Dataset items

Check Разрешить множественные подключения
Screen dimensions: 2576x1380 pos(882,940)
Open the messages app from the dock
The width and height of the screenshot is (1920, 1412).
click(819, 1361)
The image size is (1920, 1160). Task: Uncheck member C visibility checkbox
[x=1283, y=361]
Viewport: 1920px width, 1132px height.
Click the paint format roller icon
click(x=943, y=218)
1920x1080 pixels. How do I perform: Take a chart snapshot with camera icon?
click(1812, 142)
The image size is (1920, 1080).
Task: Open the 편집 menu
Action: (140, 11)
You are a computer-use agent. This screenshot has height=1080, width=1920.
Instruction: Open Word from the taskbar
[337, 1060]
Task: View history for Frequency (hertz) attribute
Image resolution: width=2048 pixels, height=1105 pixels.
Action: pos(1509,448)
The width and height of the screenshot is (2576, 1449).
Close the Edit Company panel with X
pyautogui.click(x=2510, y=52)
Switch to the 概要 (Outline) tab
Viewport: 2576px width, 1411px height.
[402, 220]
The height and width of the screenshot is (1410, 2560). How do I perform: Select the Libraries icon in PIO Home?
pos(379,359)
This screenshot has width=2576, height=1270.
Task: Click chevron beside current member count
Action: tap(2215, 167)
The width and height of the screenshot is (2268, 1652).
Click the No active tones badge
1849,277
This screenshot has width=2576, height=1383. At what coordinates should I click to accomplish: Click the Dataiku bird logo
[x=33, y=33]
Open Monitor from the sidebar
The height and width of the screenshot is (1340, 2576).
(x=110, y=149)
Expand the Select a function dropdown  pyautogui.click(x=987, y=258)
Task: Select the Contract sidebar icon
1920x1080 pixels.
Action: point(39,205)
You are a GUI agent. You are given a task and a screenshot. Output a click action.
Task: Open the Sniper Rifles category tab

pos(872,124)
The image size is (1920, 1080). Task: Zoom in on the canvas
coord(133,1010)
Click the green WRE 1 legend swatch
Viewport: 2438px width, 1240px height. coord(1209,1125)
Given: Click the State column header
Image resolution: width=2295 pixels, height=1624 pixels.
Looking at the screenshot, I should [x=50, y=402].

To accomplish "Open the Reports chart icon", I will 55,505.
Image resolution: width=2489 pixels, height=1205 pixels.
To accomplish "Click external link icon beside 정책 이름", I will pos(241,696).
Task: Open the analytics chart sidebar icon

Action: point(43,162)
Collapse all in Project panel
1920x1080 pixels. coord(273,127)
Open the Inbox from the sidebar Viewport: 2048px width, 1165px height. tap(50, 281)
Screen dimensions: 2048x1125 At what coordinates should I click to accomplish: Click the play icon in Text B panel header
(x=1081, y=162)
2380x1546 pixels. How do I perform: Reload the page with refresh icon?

== REQUIREMENT ==
Copy each line above exactly as it stands.

== TASK RESULT ==
Check Разрешить множественные подключения
Screen dimensions: 2576x1380 pos(882,940)
Open the messages app from the dock
The width and height of the screenshot is (1920, 1412).
click(819, 1361)
The image size is (1920, 1160). Task: Uncheck member C visibility checkbox
[x=1283, y=361]
Viewport: 1920px width, 1132px height.
Click the paint format roller icon
click(x=943, y=218)
1920x1080 pixels. How do I perform: Take a chart snapshot with camera icon?
click(1812, 142)
The image size is (1920, 1080).
Task: Open the 편집 menu
Action: (140, 11)
You are a computer-use agent. This screenshot has height=1080, width=1920.
Instruction: Open Word from the taskbar
[337, 1060]
Task: View history for Frequency (hertz) attribute
Image resolution: width=2048 pixels, height=1105 pixels.
Action: pos(1509,448)
The width and height of the screenshot is (2576, 1449).
Close the Edit Company panel with X
pyautogui.click(x=2510, y=52)
Switch to the 概要 (Outline) tab
Viewport: 2576px width, 1411px height.
[402, 220]
The height and width of the screenshot is (1410, 2560). How do I perform: Select the Libraries icon in PIO Home?
pos(379,359)
This screenshot has width=2576, height=1270.
Task: Click chevron beside current member count
Action: tap(2215, 167)
The width and height of the screenshot is (2268, 1652).
Click the No active tones badge
1849,277
This screenshot has width=2576, height=1383. At what coordinates should I click to accomplish: Click the Dataiku bird logo
[x=33, y=33]
Open Monitor from the sidebar
The height and width of the screenshot is (1340, 2576).
(x=110, y=149)
Expand the Select a function dropdown  pyautogui.click(x=987, y=258)
Task: Select the Contract sidebar icon
1920x1080 pixels.
Action: point(39,205)
You are a GUI agent. You are given a task and a screenshot. Output a click action.
Task: Open the Sniper Rifles category tab

pos(872,124)
The image size is (1920, 1080). Task: Zoom in on the canvas
coord(133,1010)
Click the green WRE 1 legend swatch
Viewport: 2438px width, 1240px height. coord(1209,1125)
Given: Click the State column header
Image resolution: width=2295 pixels, height=1624 pixels.
Looking at the screenshot, I should [x=50, y=402].

To accomplish "Open the Reports chart icon", I will 55,505.
Image resolution: width=2489 pixels, height=1205 pixels.
To accomplish "Click external link icon beside 정책 이름", I will pos(241,696).
Task: Open the analytics chart sidebar icon

Action: point(43,162)
Collapse all in Project panel
1920x1080 pixels. coord(273,127)
Open the Inbox from the sidebar Viewport: 2048px width, 1165px height. tap(50, 281)
Screen dimensions: 2048x1125 At what coordinates should I click to accomplish: Click the play icon in Text B panel header
(x=1081, y=162)
2380x1546 pixels. How do I perform: Reload the page with refresh icon?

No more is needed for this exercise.